[Records from a data collection]
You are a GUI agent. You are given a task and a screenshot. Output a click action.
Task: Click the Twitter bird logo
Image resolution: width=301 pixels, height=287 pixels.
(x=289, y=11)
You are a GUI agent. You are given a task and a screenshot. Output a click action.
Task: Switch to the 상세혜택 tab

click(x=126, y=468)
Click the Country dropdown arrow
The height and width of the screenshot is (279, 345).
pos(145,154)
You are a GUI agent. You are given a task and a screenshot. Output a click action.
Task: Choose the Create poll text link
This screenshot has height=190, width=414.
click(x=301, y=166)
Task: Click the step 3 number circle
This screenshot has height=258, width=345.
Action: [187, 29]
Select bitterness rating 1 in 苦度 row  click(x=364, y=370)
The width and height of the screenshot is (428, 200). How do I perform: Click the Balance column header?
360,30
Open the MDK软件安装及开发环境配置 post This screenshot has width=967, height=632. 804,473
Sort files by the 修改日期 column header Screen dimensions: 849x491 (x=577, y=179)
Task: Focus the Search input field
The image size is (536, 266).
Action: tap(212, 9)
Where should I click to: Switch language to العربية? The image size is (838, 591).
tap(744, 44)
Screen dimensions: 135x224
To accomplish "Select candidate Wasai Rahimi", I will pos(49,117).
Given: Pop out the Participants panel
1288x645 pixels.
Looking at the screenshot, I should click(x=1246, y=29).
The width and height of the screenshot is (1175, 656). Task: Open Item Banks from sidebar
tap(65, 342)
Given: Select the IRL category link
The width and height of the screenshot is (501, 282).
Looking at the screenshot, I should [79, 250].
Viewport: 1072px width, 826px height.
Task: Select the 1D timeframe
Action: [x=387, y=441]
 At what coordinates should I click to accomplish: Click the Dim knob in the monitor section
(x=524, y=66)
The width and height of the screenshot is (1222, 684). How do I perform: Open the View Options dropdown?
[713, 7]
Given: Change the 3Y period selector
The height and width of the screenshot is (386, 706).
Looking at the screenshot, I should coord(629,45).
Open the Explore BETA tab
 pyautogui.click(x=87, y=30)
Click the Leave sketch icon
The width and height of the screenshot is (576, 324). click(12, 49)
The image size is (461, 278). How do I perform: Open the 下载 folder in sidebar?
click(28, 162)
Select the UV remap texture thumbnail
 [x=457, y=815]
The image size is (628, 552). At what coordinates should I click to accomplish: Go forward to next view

Work to be completed: All of the records above should be transcribed exactly.

Exercise output:
You are a GUI agent. You are given a task and a screenshot. Output a click action.
Task: Click the Twitter bird logo
Image resolution: width=301 pixels, height=287 pixels.
(x=289, y=11)
You are a GUI agent. You are given a task and a screenshot. Output a click action.
Task: Switch to the 상세혜택 tab

click(x=126, y=468)
Click the Country dropdown arrow
The height and width of the screenshot is (279, 345).
pos(145,154)
You are a GUI agent. You are given a task and a screenshot. Output a click action.
Task: Choose the Create poll text link
This screenshot has height=190, width=414.
click(x=301, y=166)
Task: Click the step 3 number circle
This screenshot has height=258, width=345.
Action: [187, 29]
Select bitterness rating 1 in 苦度 row  click(x=364, y=370)
The width and height of the screenshot is (428, 200). How do I perform: Click the Balance column header?
360,30
Open the MDK软件安装及开发环境配置 post This screenshot has width=967, height=632. 804,473
Sort files by the 修改日期 column header Screen dimensions: 849x491 (x=577, y=179)
Task: Focus the Search input field
The image size is (536, 266).
Action: tap(212, 9)
Where should I click to: Switch language to العربية? The image size is (838, 591).
tap(744, 44)
Screen dimensions: 135x224
To accomplish "Select candidate Wasai Rahimi", I will pos(49,117).
Given: Pop out the Participants panel
1288x645 pixels.
Looking at the screenshot, I should click(x=1246, y=29).
The width and height of the screenshot is (1175, 656). Task: Open Item Banks from sidebar
tap(65, 342)
Given: Select the IRL category link
The width and height of the screenshot is (501, 282).
Looking at the screenshot, I should [79, 250].
Viewport: 1072px width, 826px height.
Task: Select the 1D timeframe
Action: [x=387, y=441]
 At what coordinates should I click to accomplish: Click the Dim knob in the monitor section
(x=524, y=66)
The width and height of the screenshot is (1222, 684). How do I perform: Open the View Options dropdown?
[713, 7]
Given: Change the 3Y period selector
The height and width of the screenshot is (386, 706).
Looking at the screenshot, I should coord(629,45).
Open the Explore BETA tab
 pyautogui.click(x=87, y=30)
Click the Leave sketch icon
The width and height of the screenshot is (576, 324). click(12, 49)
The image size is (461, 278). How do I perform: Open the 下载 folder in sidebar?
click(28, 162)
Select the UV remap texture thumbnail
 [x=457, y=815]
The image size is (628, 552). At what coordinates should I click to accomplish: Go forward to next view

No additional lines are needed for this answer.